— PROBLEM TO SOLVE —
Report every line of the listing below that contains the word "This".

* Begin DATA SUPPLIED *

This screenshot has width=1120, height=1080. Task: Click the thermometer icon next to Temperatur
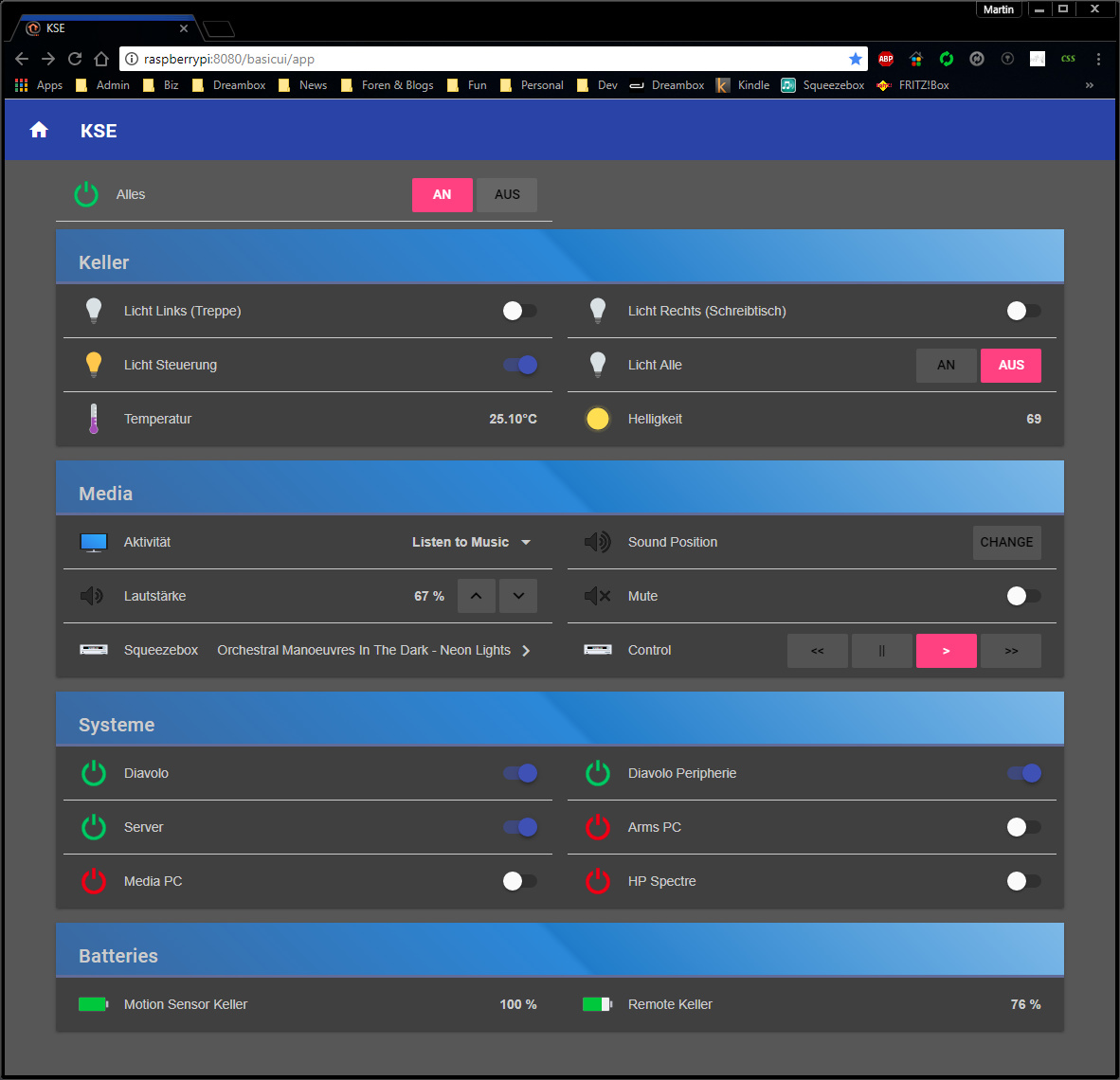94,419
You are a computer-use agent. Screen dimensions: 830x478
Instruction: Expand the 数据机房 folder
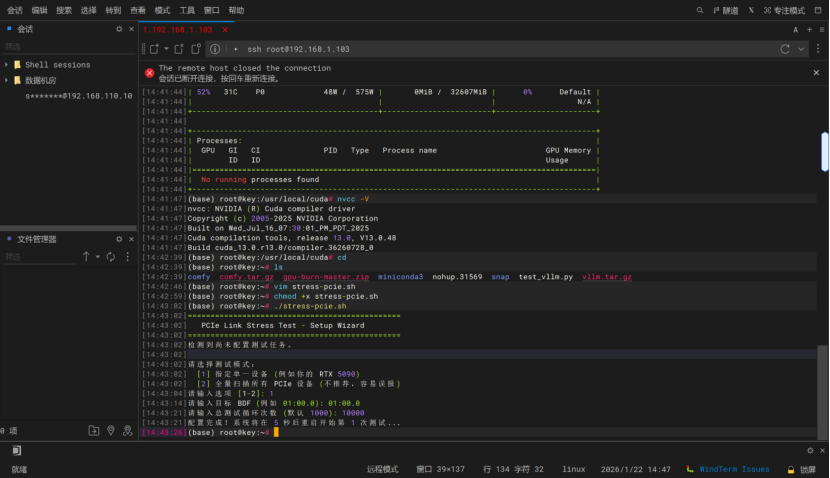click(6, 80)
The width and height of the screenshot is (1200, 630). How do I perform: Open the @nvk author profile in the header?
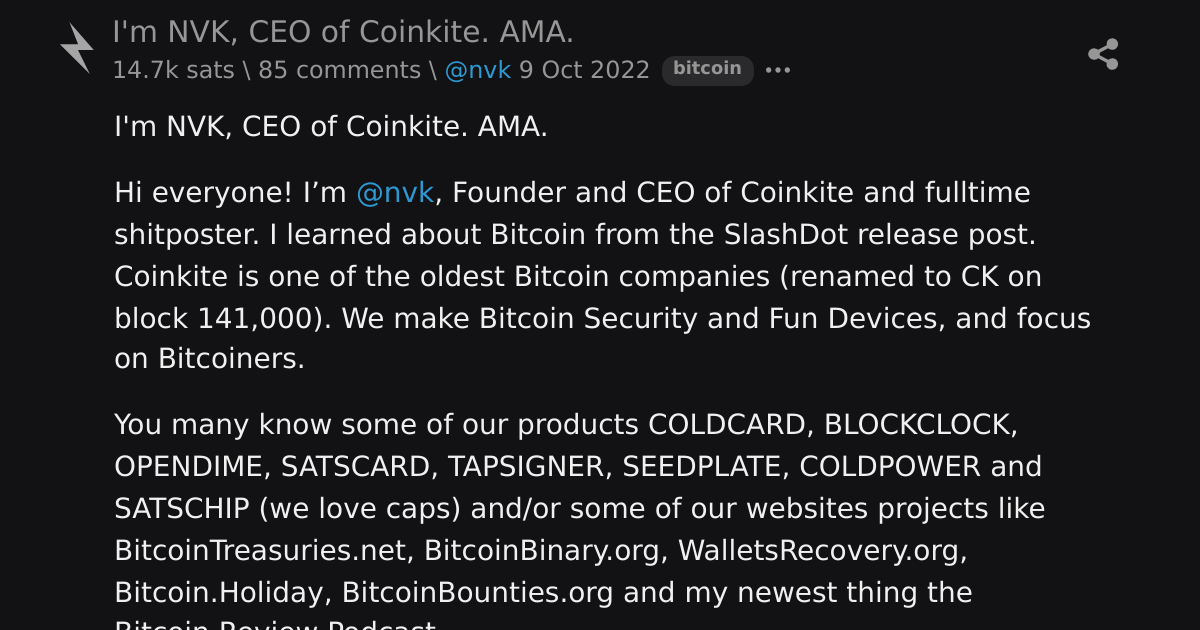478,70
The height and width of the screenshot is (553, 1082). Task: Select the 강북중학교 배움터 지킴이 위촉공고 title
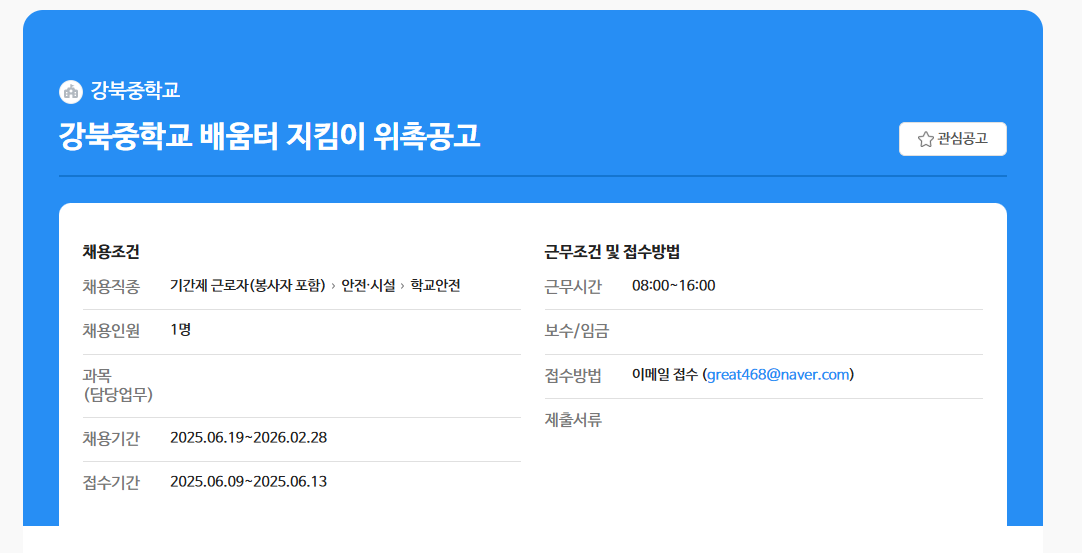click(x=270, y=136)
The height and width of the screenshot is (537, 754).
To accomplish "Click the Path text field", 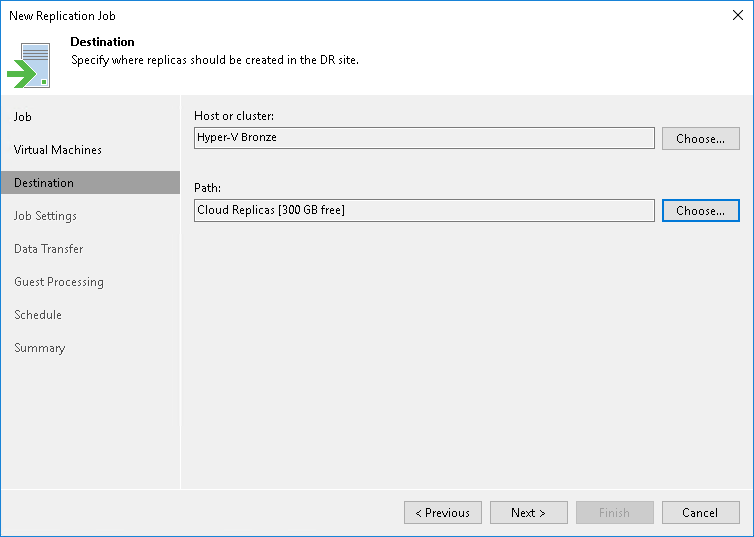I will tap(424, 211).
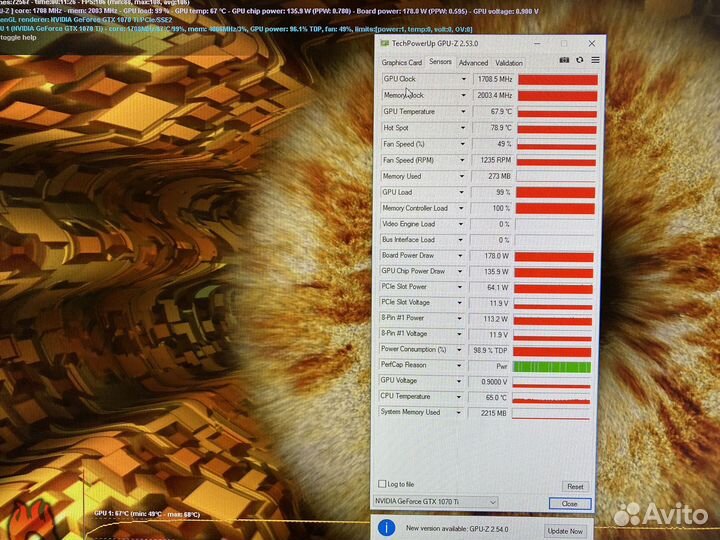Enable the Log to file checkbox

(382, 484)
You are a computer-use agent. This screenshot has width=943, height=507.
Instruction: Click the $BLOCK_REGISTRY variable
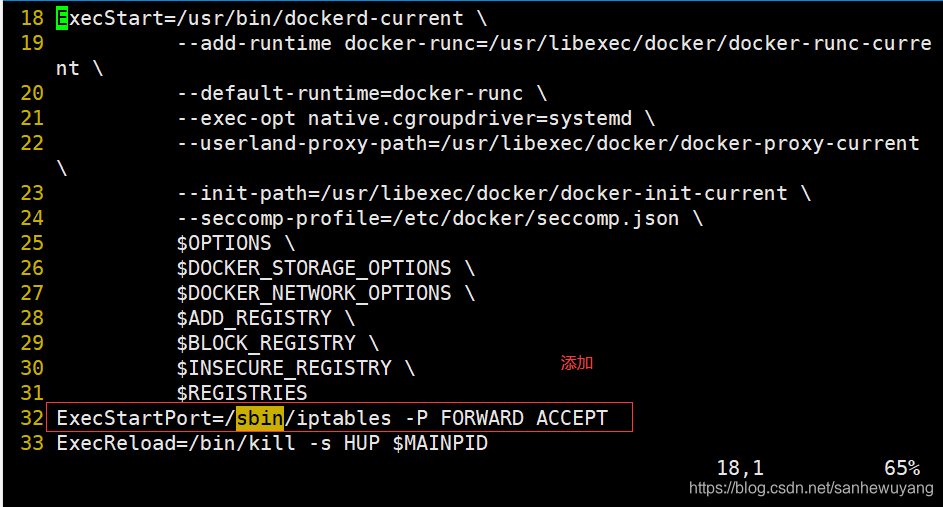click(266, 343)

* End DATA SUPPLIED *

— RESPONSE —
This screenshot has width=1120, height=1080. Task: Click the thermometer icon next to Temperatur
You are a computer-use agent. This screenshot has width=943, height=507.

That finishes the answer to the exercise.